Amanda Sierra, Ph.D.
Achucarro Basque Center for Neuroscience
Leioa, Spain
Background
Microglia are the primary immune cells in the brain. They play a major role in helping to maintain healthy nerve cells. Recent research suggests that Alzheimer’s can change the ability of microglia to perform this important function.
One genetic risk factor for Alzheimer’s is apolipoprotein E (APOE), a gene with several variations, including APOE-e2, APOE-e3 and APOE-e4. Studies show that microglia containing the APOE-e4 variation are less able to perform their protective functions in the brain. Microglia with APOE-e4 may also grow and develop differently than microglia without this variation. More research is needed to understand exactly how APOE variations change microglia and contribute to brain changes associated with Alzheimer’s.
Research Plan
Dr. Amanda Sierra and colleagues will determine the role of APOE in human microglia growth and function using a laboratory model they call DevoAPOE. This model involves a specialized type of stem cell called induced pluripotent stem cells (iPSCs). These are adult human skin cells that can be “reprogrammed” into any type of cell in the body, including microglia, and are grown in laboratory dishes. Dr. Sierra’s team will grow iPSCs into microglia containing either APOE-e3 or APOE-e4 genetic variations. Then, they will transplant these cells into the brains of mice.

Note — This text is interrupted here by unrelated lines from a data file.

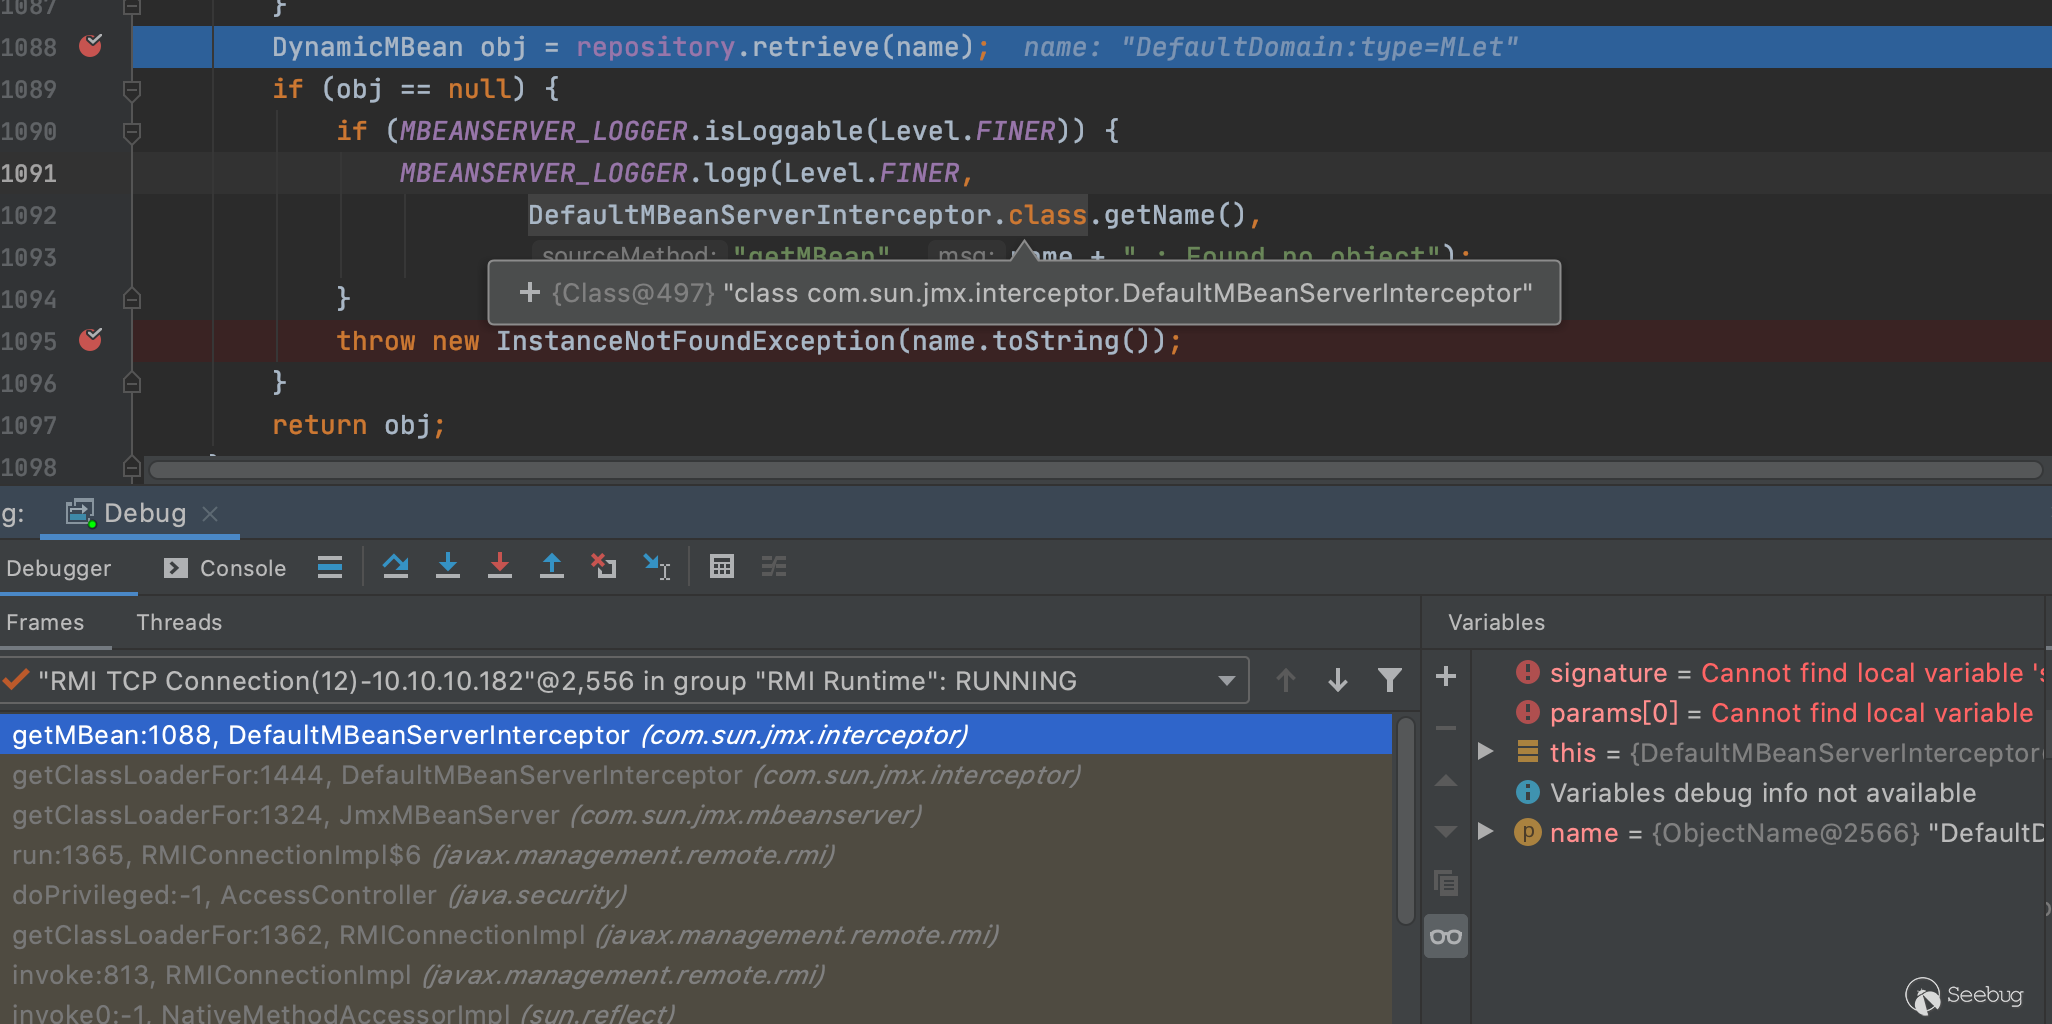The height and width of the screenshot is (1024, 2052).
Task: Open the Evaluate Expression calculator icon
Action: [x=722, y=567]
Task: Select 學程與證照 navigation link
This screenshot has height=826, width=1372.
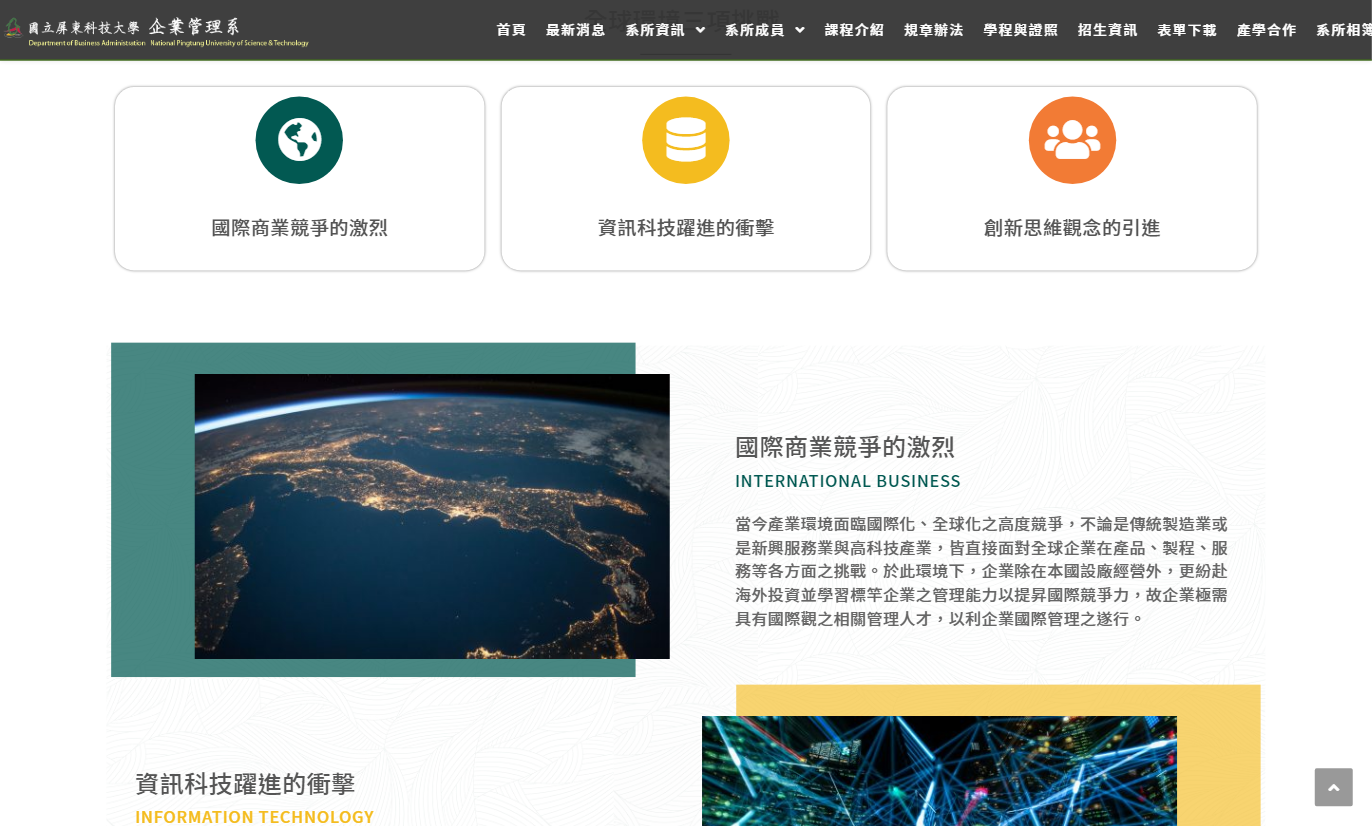Action: coord(1020,30)
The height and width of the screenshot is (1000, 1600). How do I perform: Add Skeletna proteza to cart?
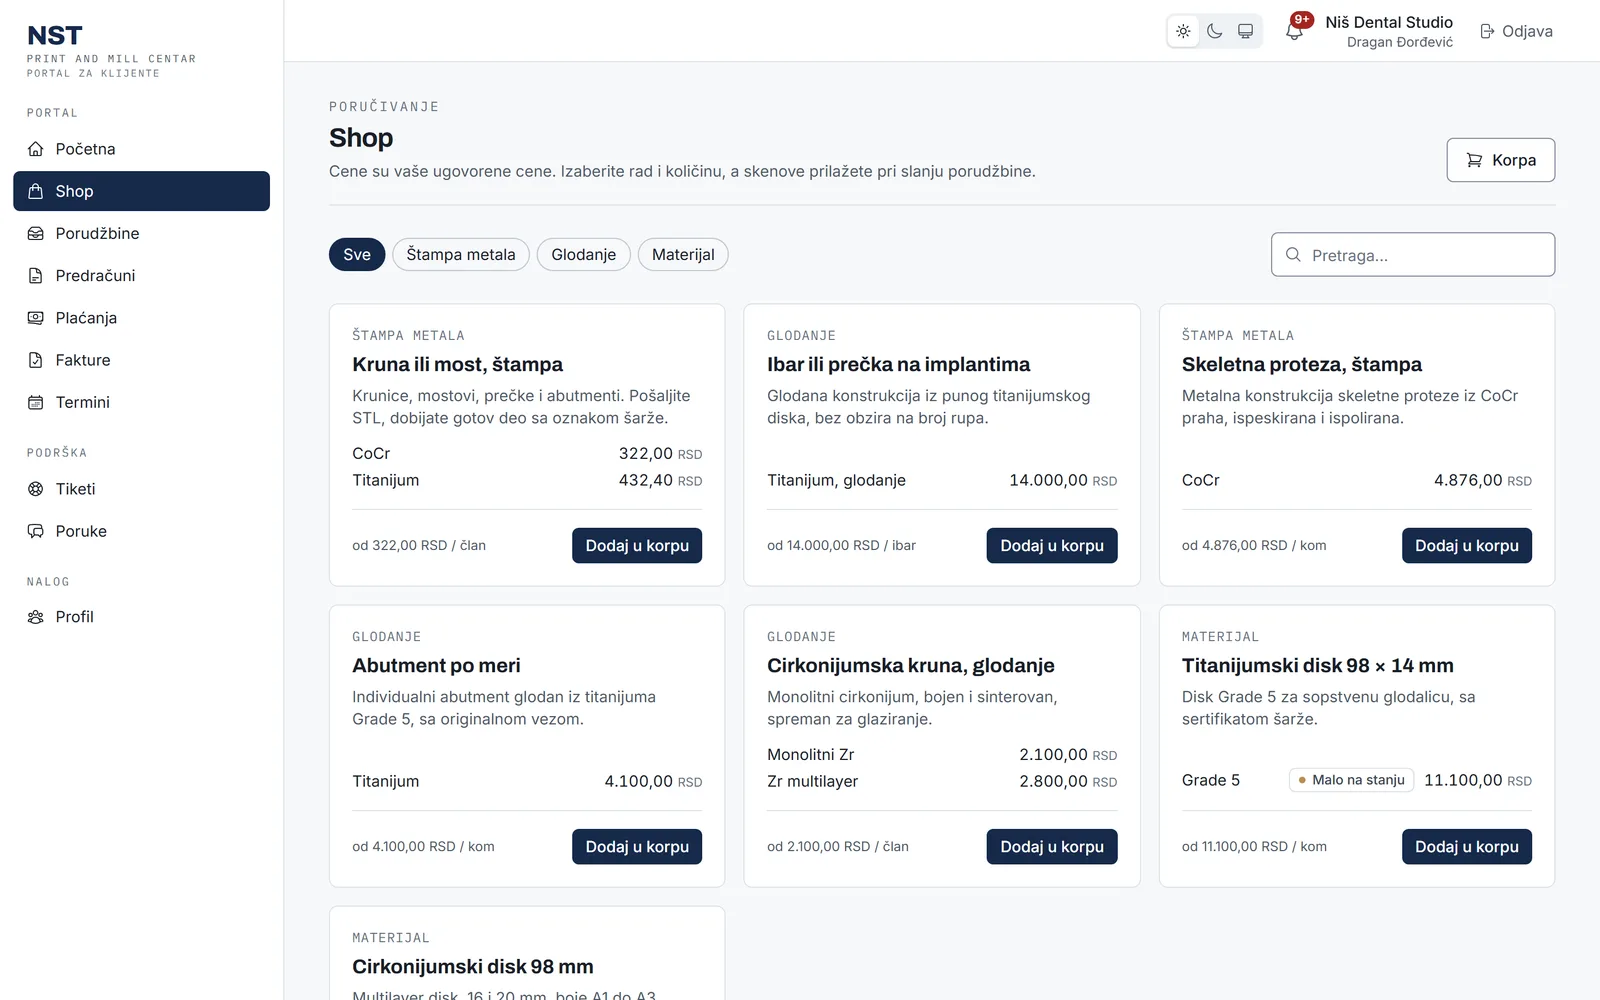pyautogui.click(x=1466, y=546)
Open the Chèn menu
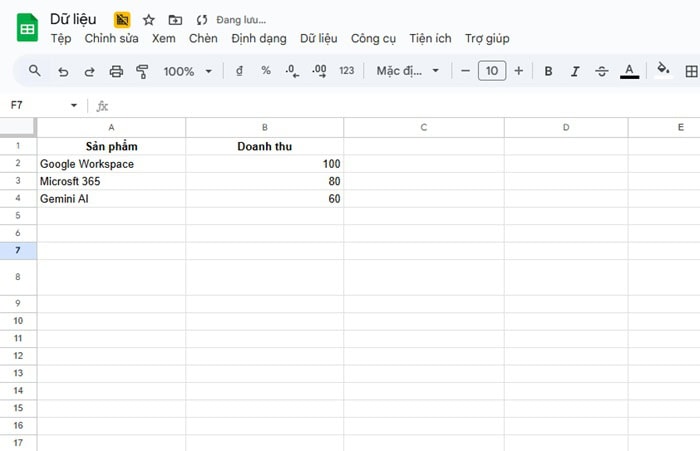The width and height of the screenshot is (700, 451). [203, 39]
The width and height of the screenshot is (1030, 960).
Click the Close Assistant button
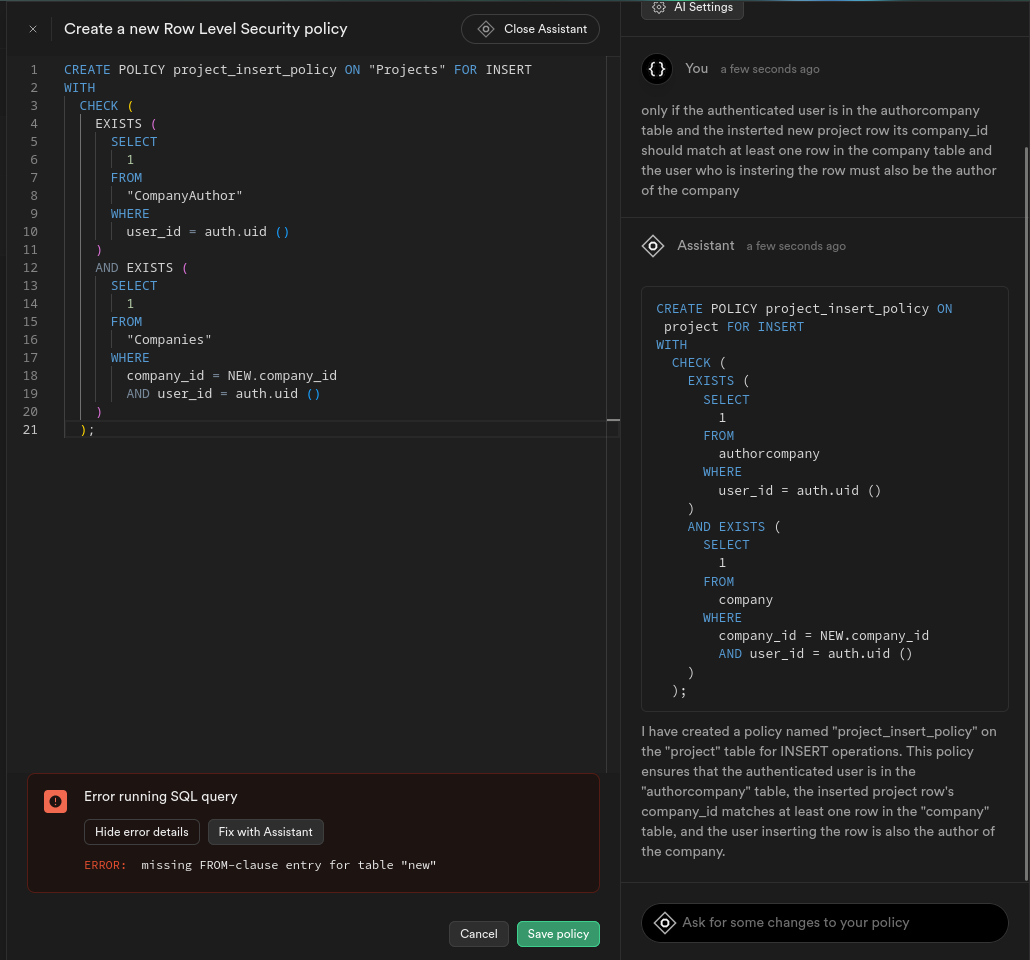tap(530, 29)
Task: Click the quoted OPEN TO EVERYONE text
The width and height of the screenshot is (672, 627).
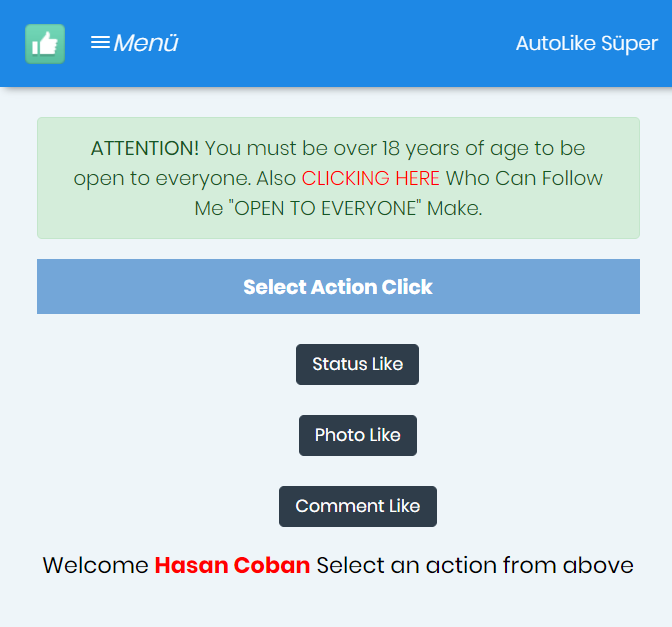Action: [325, 209]
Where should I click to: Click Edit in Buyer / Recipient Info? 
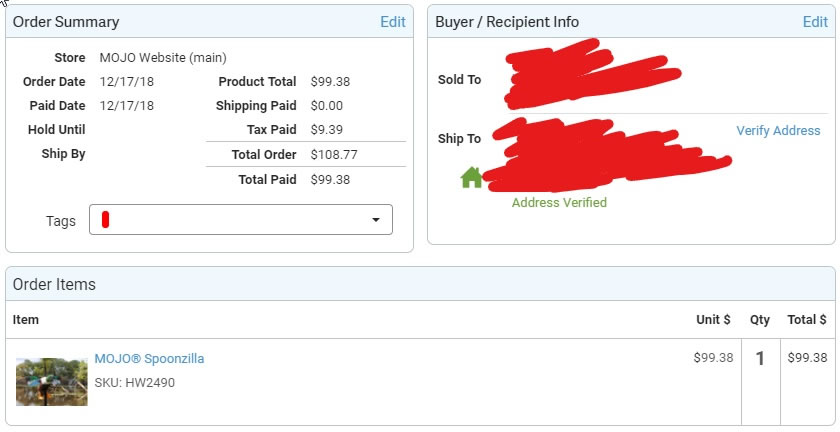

The researchers will examine brain tissue samples from the mice and perform genetic analyses to understand how the transplanted microglia developed over time. The researchers will also inject mice containing transplanted microglia with beta-amyloid, a protein that can accumulate in the brains of people with Alzheimer’s. The researchers will assess mouse cognition, and then again study brain tissue samples from the mice to measure how well the microglia were able to remove beta-amyloid from the brain. This will help Dr. Sierra and team understand how APOE-e3 and APOE-4 genetic variations might affect these important immune cells in the brains of mice.
Impact
This study could provide a deeper understanding of how microglia develop in the brains of individuals at a higher risk of developing Alzheimer’s. Results from this study could connect changes in microglia growth and development to genetic variations known to play a role in Alzheimer’s. These findings might also uncover genetic mechanisms that contribute to immune cell function in the brain.